3 responses to “Redemption and hope.

  1. Wonderful thoughts on forgiveness and grace, an aspect of St. Marie Goretti’s story that does not get enough attention. As a frequent reader of your blog, I was surprised to read your harsh word “disgust” toward women, specifically St. Maria Goretti, who are willing to die for their purity. It in no way suggests the other women in your scenarios are less virtuous for their sacrifice anymore than St. Catherine of Sienna, surviving solely on the Eucharist, is more virtuous than St. Therese the Little Flower who ate “french food” :-). Honoring someone for being a willing martyr on the altar of sin does not disrespect those who do what they need to do to survive or to save the lives of others.

    Do you feel the same “disgust” for the brothers and their mother in the Old Testament who died horrible deaths one by one rather than deny their faith? She too had a “knife” to her child’s throat, but she chose, she encouraged, his death over his rejection of his faith. Do not misunderstand, surviving a rape is not a rejection of faith in God and celebrating these incredible women’s triumph over the evil that was done to them is inspirational.

    Our children are assaulted by horrible images of immorality at almost every turn. I am trying to raise mine to be prepared to suffer whether it be now from peer rejection and loneliness, to their adulthood having difficulty in finding work or promotions to protect their eyes and ears from these offenses. We are in a terrible bloody battle for souls. Some are called to suffer tremendous physical scars that they will carry for many years, while others are called to forfeit the many years, other are called to years of isolation or public scrutiny. All are valued parts of the same body, the Body of Christ.

    I look forward to your continued encouragement, through your posts, in carrying our sometimes crushing crosses. May God bless you and your family.

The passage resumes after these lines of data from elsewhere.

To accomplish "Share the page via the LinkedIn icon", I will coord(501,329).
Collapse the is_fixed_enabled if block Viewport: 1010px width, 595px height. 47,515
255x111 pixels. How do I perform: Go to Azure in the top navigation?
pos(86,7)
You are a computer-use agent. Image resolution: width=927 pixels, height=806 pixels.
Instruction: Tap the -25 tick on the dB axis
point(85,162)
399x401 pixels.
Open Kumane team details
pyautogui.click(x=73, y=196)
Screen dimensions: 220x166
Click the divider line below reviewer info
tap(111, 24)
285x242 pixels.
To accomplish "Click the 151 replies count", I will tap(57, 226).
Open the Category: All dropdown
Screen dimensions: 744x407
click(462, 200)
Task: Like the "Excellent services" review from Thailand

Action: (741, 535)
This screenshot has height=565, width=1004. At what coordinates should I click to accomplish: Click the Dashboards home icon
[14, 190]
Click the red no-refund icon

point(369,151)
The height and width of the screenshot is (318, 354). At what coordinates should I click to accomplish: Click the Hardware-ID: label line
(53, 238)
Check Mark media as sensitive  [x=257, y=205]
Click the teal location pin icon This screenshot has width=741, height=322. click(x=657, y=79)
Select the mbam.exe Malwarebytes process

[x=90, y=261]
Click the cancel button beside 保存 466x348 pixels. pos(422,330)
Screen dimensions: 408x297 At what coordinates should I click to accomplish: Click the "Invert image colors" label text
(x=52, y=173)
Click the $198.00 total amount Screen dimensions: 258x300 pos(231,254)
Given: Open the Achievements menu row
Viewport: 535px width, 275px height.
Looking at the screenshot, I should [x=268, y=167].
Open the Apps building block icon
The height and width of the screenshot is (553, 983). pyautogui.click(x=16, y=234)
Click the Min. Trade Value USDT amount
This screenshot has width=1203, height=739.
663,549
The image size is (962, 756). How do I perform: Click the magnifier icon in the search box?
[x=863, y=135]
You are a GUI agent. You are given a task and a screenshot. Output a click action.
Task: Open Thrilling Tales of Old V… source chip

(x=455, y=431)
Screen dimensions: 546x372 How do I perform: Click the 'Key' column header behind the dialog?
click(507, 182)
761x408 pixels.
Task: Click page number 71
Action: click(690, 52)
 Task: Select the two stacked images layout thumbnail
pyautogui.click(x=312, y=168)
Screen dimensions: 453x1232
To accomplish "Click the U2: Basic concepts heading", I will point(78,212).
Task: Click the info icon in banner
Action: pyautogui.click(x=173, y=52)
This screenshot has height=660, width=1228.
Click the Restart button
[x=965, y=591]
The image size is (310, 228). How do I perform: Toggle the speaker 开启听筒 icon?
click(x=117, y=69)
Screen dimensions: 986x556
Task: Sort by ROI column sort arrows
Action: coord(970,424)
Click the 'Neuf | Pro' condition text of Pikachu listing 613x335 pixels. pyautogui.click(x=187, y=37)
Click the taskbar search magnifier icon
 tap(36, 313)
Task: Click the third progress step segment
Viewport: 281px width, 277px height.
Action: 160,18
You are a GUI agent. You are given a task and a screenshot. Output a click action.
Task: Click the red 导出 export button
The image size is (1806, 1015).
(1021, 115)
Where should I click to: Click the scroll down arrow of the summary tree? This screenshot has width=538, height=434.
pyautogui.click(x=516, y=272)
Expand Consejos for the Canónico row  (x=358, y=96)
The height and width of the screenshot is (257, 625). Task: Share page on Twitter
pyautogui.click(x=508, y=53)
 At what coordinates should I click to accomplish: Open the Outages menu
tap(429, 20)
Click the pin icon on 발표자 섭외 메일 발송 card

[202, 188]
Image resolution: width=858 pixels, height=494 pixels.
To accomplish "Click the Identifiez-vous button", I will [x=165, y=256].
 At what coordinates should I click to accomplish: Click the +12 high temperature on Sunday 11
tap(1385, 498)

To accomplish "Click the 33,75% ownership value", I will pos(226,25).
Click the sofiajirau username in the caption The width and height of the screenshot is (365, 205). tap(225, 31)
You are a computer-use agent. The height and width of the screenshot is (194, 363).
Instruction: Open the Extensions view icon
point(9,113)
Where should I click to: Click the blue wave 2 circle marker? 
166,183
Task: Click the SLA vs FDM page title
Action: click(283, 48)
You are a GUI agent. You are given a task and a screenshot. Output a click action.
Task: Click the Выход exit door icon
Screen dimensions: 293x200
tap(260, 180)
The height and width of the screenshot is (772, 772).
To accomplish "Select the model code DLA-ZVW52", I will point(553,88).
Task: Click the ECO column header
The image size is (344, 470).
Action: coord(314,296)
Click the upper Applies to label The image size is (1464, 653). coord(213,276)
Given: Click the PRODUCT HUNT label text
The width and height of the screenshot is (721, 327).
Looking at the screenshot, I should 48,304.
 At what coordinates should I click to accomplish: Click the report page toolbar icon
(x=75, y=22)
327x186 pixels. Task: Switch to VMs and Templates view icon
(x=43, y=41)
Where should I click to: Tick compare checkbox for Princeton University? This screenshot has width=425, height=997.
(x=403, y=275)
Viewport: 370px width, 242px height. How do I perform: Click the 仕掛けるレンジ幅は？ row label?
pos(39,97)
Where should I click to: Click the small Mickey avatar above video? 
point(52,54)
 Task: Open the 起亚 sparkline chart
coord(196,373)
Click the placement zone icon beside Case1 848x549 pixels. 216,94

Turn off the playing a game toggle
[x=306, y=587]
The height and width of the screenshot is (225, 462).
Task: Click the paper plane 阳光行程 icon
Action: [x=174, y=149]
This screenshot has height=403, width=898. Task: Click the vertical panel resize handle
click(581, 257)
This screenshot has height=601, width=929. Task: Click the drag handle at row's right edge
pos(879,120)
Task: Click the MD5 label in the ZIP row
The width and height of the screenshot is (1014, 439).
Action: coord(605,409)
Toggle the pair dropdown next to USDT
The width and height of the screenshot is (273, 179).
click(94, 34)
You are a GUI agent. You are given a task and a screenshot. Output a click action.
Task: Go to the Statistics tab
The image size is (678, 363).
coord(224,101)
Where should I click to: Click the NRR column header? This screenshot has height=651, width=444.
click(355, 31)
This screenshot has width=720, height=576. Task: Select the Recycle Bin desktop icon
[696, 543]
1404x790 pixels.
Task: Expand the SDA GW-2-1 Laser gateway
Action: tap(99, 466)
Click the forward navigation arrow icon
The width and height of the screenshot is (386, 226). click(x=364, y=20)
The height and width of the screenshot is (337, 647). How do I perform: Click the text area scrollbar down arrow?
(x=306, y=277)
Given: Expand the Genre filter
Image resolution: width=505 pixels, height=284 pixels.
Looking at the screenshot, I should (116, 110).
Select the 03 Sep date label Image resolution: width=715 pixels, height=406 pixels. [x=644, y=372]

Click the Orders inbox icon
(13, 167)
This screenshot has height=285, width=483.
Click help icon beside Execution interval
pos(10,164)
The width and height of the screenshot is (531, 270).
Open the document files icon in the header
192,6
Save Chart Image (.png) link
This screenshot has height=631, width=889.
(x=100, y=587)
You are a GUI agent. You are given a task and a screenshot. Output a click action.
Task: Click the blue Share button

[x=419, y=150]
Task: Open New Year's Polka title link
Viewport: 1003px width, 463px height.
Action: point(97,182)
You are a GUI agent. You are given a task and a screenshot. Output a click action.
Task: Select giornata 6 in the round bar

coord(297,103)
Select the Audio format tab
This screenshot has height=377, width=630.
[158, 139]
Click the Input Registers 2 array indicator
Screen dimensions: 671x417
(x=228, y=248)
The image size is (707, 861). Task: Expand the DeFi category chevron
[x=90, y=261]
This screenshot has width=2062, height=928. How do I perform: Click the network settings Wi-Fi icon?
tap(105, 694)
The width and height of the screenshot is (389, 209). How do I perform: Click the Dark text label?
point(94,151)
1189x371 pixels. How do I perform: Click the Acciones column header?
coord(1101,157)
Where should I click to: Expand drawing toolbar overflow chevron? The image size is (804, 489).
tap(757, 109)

  2. No, you misunderstand me.
    My disgust is based on how the sanctity of St Maria was touted in her resistance to rape, rather than her deep love and forgiveness for her attacker.
    The women and children I saw in my working days had sometimes tried and failed in resisting their attacker. Others had been too terrified to resist and still others, especially the children, had been persuaded to allow the rape to happen.
    I worked in a time where the police and legal system frequently insisted that these victims of such a vile crime had “asked for it” or “allowed it”. In the light of this, I saw many victims struggle with guilt and self disgust thinking Wrongly that they could have done something to prevent the great evil that had befallen them.
    In the way some people in the Church have spoken of St Maria, instead of making her a person a rape victim could turn to, they have made the rape victim guilty for not resisting enough. That does disgust me.
    You cannot imagine the pain, sorrow, mental distress of those women and children I saw. Some will never recover. I cannot bare the fact that even in the Church there are those who add to that pain.
    Hope this clarifies my disgust.

  3. The miracle is that God has the power to convert the most vile sinner, as you well note. But considering Mr. Serenelli’s crime, it is something of a stretch (or so it seems to me) to think that he, or someone like him, deserves sainthood. Putting aside whatever proofs are required by the powers that be for the declaration of sainthood, one must wonder if a life spent gardening and doing secretarial work, if it is for a religious order mind you, overcomes the obvious horror of the crime, and the wilful disregard of a commandment that is perhaps second only to having no God before God. I guess, I hope God has forgiven him as did his victim, but when I look for imperfect saints, well I’ll keep Kind David. That said. I love your site.